Gerrit Johan Adam Smit (8 April 1879 - 3 March 1934) was a Dutch trade union leader.

Born in Zutphen, Smit became an accountant, then in 1903 moved to Amsterdam. He joined the National Association of Trade and Office Clerks, and became the editor of its Amsterdam journal, De Handels- en Kantoor Clerk. The union had become divided between supporters of the Social Democratic Workers' Party (SDAP) and those who favoured remaining politically neutral. Smit initially favoured neutrality, but became involved in organising an international conference of clerical workers, and rapidly moved toward social democracy.

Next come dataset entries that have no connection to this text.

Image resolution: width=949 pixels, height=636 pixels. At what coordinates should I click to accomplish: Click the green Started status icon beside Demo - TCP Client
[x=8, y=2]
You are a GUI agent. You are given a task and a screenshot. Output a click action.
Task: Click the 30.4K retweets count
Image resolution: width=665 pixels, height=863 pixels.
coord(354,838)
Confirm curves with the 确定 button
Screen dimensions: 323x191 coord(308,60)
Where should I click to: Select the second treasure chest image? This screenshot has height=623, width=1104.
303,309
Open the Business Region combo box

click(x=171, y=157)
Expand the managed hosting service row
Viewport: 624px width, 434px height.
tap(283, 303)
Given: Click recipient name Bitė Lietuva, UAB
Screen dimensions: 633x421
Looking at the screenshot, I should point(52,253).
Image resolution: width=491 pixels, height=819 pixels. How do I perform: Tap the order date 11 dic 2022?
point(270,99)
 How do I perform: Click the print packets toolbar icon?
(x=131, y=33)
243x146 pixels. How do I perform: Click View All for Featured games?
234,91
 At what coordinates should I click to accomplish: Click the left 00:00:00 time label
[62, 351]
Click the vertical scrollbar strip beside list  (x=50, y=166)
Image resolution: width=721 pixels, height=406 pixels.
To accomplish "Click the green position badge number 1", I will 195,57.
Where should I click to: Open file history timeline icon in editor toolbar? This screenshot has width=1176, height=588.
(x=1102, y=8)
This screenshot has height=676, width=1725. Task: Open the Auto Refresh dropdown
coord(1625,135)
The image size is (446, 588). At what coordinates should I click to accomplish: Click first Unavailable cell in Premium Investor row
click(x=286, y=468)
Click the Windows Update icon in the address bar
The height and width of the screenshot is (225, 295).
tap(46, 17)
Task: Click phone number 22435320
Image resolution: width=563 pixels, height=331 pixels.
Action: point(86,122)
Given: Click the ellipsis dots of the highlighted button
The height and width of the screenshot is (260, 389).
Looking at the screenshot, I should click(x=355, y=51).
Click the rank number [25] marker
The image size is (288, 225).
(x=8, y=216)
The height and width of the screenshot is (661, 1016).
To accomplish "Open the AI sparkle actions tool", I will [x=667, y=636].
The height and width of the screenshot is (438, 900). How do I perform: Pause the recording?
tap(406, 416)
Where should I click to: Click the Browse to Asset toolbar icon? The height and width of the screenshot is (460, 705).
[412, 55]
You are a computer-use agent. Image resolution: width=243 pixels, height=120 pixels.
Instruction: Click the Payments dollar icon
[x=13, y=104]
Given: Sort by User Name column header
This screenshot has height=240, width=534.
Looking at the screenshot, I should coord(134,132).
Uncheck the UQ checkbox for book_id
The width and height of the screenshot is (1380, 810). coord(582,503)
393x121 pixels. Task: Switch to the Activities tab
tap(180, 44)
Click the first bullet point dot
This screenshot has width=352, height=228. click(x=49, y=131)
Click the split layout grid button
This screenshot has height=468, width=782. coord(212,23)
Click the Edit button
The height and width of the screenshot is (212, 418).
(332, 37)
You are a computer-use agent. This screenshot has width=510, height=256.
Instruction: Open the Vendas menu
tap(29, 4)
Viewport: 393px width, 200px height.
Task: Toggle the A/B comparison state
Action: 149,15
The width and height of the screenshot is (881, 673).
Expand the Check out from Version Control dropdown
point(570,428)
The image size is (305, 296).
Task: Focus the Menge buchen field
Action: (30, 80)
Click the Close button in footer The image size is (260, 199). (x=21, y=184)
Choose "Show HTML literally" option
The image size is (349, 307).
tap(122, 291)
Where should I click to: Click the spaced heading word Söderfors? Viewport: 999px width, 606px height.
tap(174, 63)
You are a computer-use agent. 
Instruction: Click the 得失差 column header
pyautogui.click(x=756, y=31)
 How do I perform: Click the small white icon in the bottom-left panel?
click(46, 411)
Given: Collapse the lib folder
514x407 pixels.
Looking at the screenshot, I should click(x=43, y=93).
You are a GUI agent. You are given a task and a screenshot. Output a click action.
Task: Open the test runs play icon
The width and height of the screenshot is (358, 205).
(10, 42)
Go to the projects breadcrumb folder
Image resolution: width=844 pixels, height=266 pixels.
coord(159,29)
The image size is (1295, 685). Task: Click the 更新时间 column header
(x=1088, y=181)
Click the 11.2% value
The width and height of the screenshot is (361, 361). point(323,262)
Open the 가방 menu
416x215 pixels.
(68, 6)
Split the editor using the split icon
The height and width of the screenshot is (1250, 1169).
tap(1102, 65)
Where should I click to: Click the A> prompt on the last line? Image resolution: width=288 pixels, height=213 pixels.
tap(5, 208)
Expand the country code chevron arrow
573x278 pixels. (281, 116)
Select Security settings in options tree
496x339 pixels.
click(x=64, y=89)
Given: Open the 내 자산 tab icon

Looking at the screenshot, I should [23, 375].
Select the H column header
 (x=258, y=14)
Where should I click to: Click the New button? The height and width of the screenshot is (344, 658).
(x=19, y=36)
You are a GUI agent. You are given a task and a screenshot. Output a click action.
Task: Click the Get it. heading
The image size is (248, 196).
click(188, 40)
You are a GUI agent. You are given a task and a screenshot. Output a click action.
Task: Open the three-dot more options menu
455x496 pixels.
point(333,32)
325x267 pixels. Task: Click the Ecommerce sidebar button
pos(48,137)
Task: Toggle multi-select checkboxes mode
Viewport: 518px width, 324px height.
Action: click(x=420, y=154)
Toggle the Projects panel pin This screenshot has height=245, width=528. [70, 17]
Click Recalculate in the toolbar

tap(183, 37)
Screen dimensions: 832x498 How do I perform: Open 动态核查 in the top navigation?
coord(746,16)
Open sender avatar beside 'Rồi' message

In 1905, Smit stood to become president of the union, but was defeated, in part because members felt he was too sympathetic to the SDAP. This experience led him to support a split, the General Dutch Union of Trade and Office Workers (ANBHK), which affiliated to the social democratic Dutch Confederation of Trade Unions (NVV). However, due to his senior position in a municipal gas works, Smit was not initially eligible for membership of the split, and instead joined the Association of Municipal Officials, becoming its secretary and editor of its journal. He quit in 1906, was re-elected in 1908, but in 1909 moved to work for Philips in Eindhoven. This meant he was able to join the ANBHK, and from 1910 until 1919 was its full-time treasurer. He moved to Amsterdam, and in 1911 was elected to its city council, for the SDAP.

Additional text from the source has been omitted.